EN HOMENAJE A LOS MAESTROS

El pasado 15 de mayo se conmemoró en nuestro país el día del maestro. Lo cual es un merecido reconocimiento, para ese puñado de hombres y mujeres, que dedican gran parte de su vida a formar y educar a nuestra niñez y juventud.

Por: Oscar Tobón

Haciendo una analogía, ellos son los sembradores de la semilla, para que la sociedad a través del conocimiento  que estos imparten  sea cada día mejor.

Por eso desde este espacio, invito a todo aquel que lea esta columna a que rinda un pequeño homenaje a sus maestros. En especial, aquellos que de alguna manera marcaron no solo su vida académica, sino personal.

En mi caso particular, han pasado por mi existencia cuatro maestros que, aun hoy en día siguen estando en mi trasegar por este mundo y me enorgullece grandemente a estas alturas de la vida tenerlos no solo como colegas, sino como amigos.

En primer lugar, quiero mencionar a Alberto Martínez, el culpable que este columnista haya estudiado comunicación social y aunque todavía se ríe cuando le digo que él es mi padre periodístico.

En segundo término, recuerdo a Bernardo Sanabria, profesional a carta cabal del cual aprendí dos cosas fundamentales, en este oficio del periodismo. Que el periodista trabaja las 24 horas del día y que no hay noticias ni buenas ni malas, simplemente hay noticias.

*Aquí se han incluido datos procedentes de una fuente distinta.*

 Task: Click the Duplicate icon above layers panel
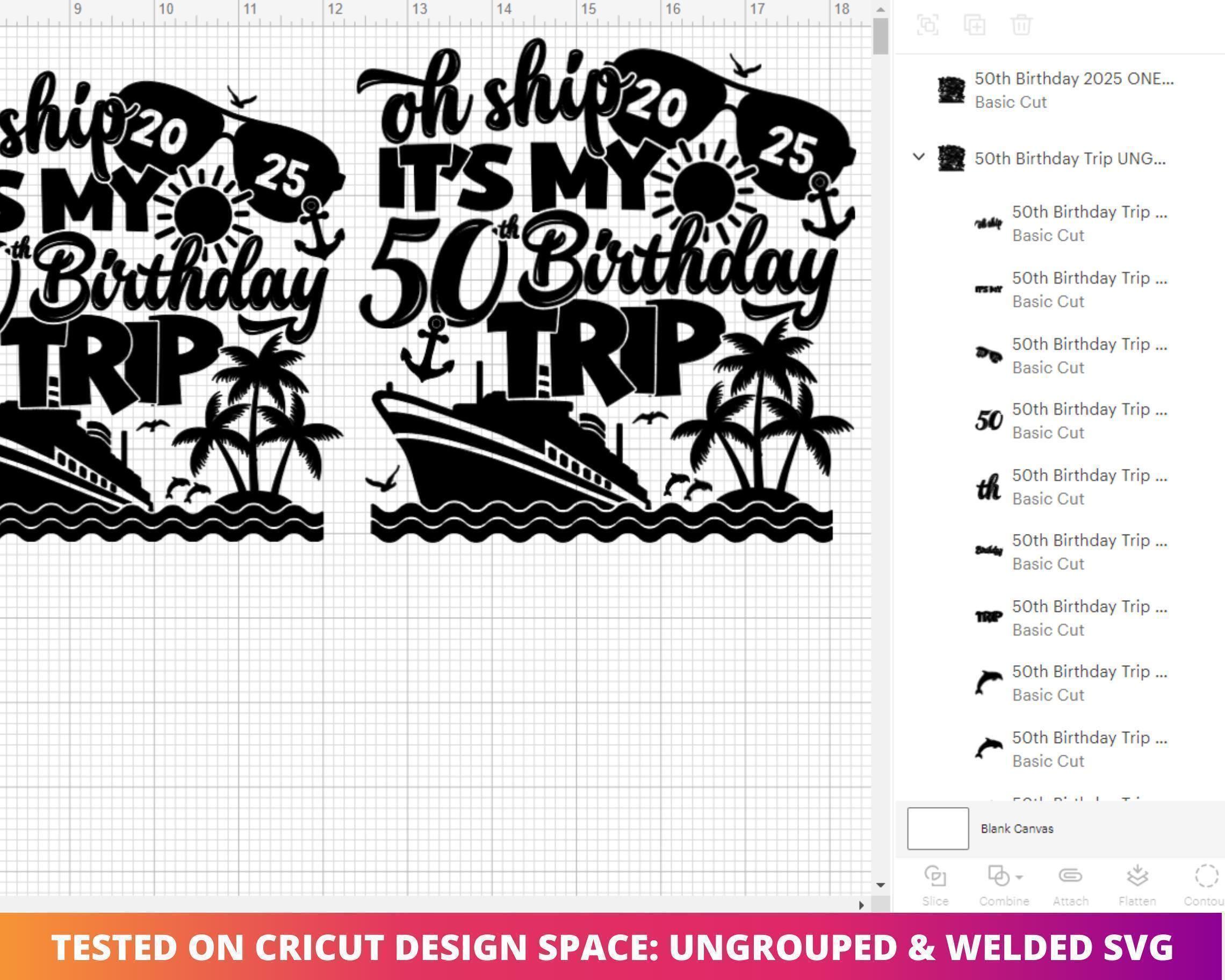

Como olvidar a don Alfredo Sabbagh, gran docente y juniorista de corazón, sus clases eran un culto a la pasión y al amor por lo que se hace. Y capítulo aparte merece Antonio Cordonnier de los cuatro es el único que no ostenta el título de comunicador. Pero, para mí es un maestro de la vida, que me   enseño que todo es posible conseguirlo con trabajo y dedicación, como él lo hace dentro de una pista de tenis.

A todos les doy las gracias, por haberme formado como Persona y profesional, y hacerme entender que los maestros y perdonen por ser tan reiterativo con el termino, son una de las piedras angulares de nuestra sociedad.